El Rostro Maya, Lake Atitlan, Guatemala

I stand equally on the bring of a mountain precipice as I do on the brink of tears.


Day is dawning and a wisp of color penetrates the black of the sky. Beyond the darkness below lie the villages of Lake Atitlán. They are marked by groupings of twinkling lights strung around the sacred waters.


I count them all. 


I look to my mountain guide. 

“What are their names?” I ask.

I respectfully interrupt as he begins to tell me.


“No, what are their real names?” I implore.

These were names given by the Spanish that were not theirs to give. The tears that ebb are ones of deep sadness, of a grief of terrible hardship done to an unsuspecting and innocent group of people.


The day before I booked this sunrise hike, I listened to the teenage girls animatedly gossip in Kaqchikel, one of the native languages of the Mayans. They effortlessly switched to Spanish when addressing me. My curiosity unraveled and I started wondering about these ancient villages in their virgin purity.


What was this land before it was plundered by Spain?

Who were these people before they were conquered?


My mountain guide cannot tell me their native names but he points to a volcano that looks like the profile of a man and tells me it is not the bastardized Indian Nose but el Rostro Maya. 


What is it called in its native tongue? I inquire.


Again, I am disappointed he doesn’t know.

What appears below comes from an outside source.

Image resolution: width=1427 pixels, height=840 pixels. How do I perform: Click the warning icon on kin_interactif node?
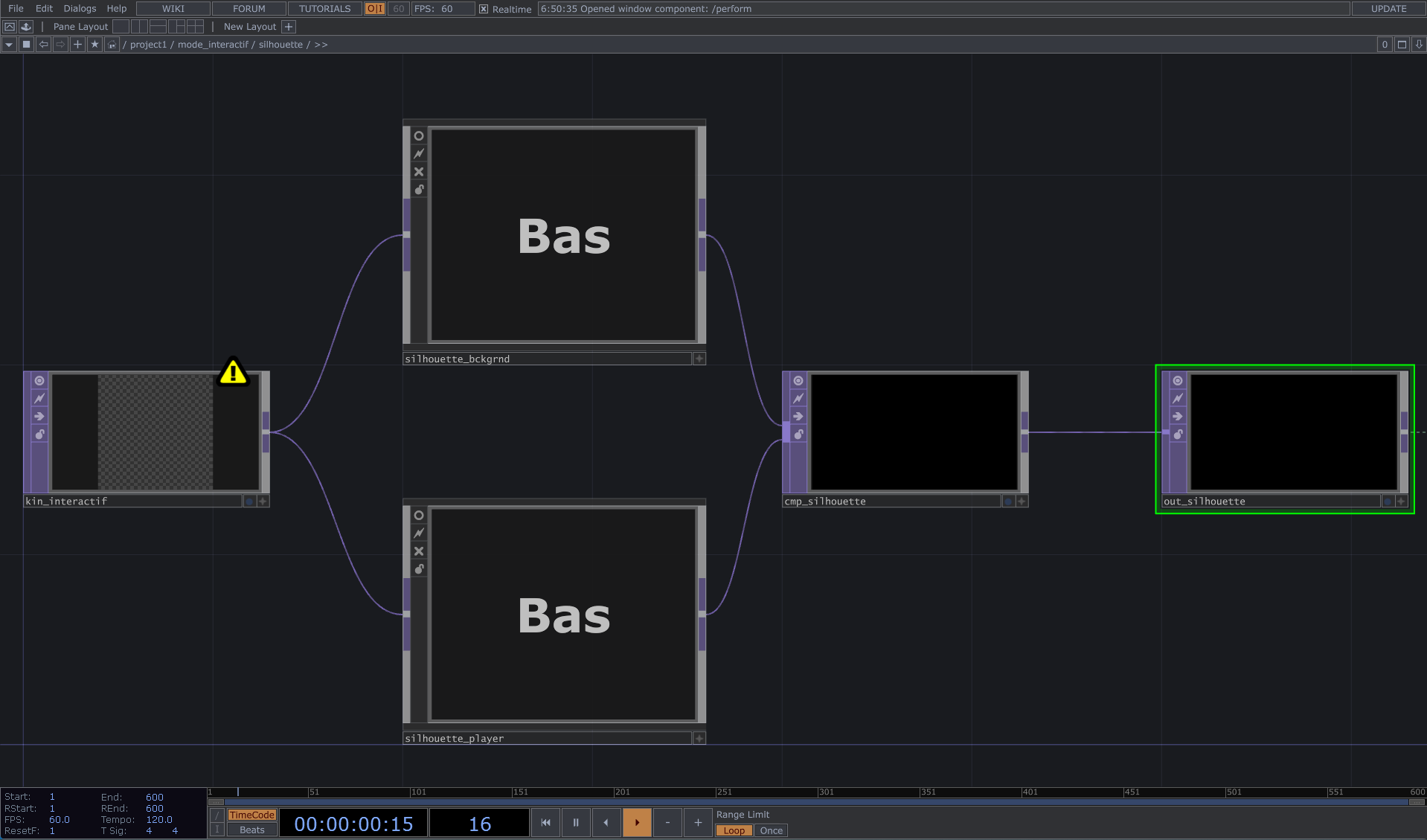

It is not his fault. It is but a mark of the times. Lands that are taken from natives are taken from their traditions and stripped of their identity. 


My heart cries of such cruelty but I let my sadness not be in vain. I quiet my mind so I can hear the whispers of the winds. They guide me down the crooked alleys of San Pedro la Laguna and into a market. 


I browse the homemade sweets as the man behind the register catches my eye. His presence draws me toward him and we begin conversing. His name is Frank and he enraptures me with his earnest kindness and soft spirituality. 


Frank is a renaissance man. He is one of a surviving type of Guatemalans who resists flashy urbanization and wants to preserve culture. He finds beauty not in modernization but in the original integrity of a land and of its people.

Guatemalans once had to adapt to the lifestyle of their conquistadors. They coyly used the Spanish language for official business but whispered their native tongue behind closed doors until it was safe to do so on the streets. They converted into devout Catholics while they hid shrines to workship Maximón, their own deity. Guatemalans appeased the Spaniards by renaming him San Simón, but he never lost his Mayan name nor, more importantly, his Mayan roots.

The last breath of a culture lives in the speaking of its language. It’s because of people like Frank that the Guatemala of old still survives. It is with most honor that I receive his gift to me of his own knowledge of the village names that once were.


Interpretation will always be an inexact science. Translating between languages always fails to perfectly encapsulate the true essence of the name in its original form. My dear friend Frank gave me a part of his heritage and I was humbled by the generosity of this priceless gift. I am still checking sources for accuracy but will, nonetheless, share what sacred knowledge was imparted upon me.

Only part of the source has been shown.